Latest revision as of 14:15, September 14, 2014

AngelicaRoot

Angelica Root

Name Variations Edit

  • archangel
  • ground ash
  • masterwort

About Angelica Edit

Wikipedia Article About Angelica on Wikipedia

Masterwort typically refers to the plant Peucedanum ostruthium or Imperatoria ostruthium in the family Apiaceae, and not to be confused with great masterwort, Astrantia major, in the same family.

The classic variety of Angelica is Angelica Archangelica, and is most famously used for it's candied stems, which are used most often in England. The plant itself grows about 2 meters high when at full maturity and bolted. The hollow stems can reach a thickess of almost 2 cm. The leaves tend to be quite bitter but are nice as garnish.

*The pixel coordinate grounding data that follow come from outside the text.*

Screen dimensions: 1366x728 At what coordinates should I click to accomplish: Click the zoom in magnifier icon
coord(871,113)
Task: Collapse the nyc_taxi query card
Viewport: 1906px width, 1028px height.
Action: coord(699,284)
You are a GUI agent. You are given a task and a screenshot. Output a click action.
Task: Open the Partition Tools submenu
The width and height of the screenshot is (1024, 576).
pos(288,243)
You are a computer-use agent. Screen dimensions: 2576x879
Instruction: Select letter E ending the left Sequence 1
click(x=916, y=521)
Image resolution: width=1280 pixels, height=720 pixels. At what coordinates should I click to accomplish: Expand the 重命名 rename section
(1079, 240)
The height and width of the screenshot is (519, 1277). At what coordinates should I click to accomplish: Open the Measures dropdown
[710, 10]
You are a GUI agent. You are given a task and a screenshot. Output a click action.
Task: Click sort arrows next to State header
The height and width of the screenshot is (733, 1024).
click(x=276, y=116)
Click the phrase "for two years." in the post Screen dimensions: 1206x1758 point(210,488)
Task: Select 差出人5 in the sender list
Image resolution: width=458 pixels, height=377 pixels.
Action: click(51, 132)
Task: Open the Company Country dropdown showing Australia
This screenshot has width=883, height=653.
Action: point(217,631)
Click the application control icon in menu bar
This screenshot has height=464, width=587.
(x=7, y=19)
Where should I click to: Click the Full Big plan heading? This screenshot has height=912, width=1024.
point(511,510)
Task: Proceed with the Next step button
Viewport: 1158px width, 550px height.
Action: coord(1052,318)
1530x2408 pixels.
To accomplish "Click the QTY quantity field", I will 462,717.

The most common usage of Angelica is to candy the stems: Simmer the clean, trimmed stems in clean boiling water for about 7 minutes to soften. Drain, and bury in granulated sugar over night. Place the stems and resulting syrup in a sauce pan and boil until soft ball, remove and drain the stems, and then roll in granulated sugar. Store in an airtight container with dry paper towels at room temperature. Stores almost indefinitely.

The root of angelica, an aromatic plant used in medicine, or as a preserve, or as a sweet. There is also a liqueur called Angelica from France at 80 proof.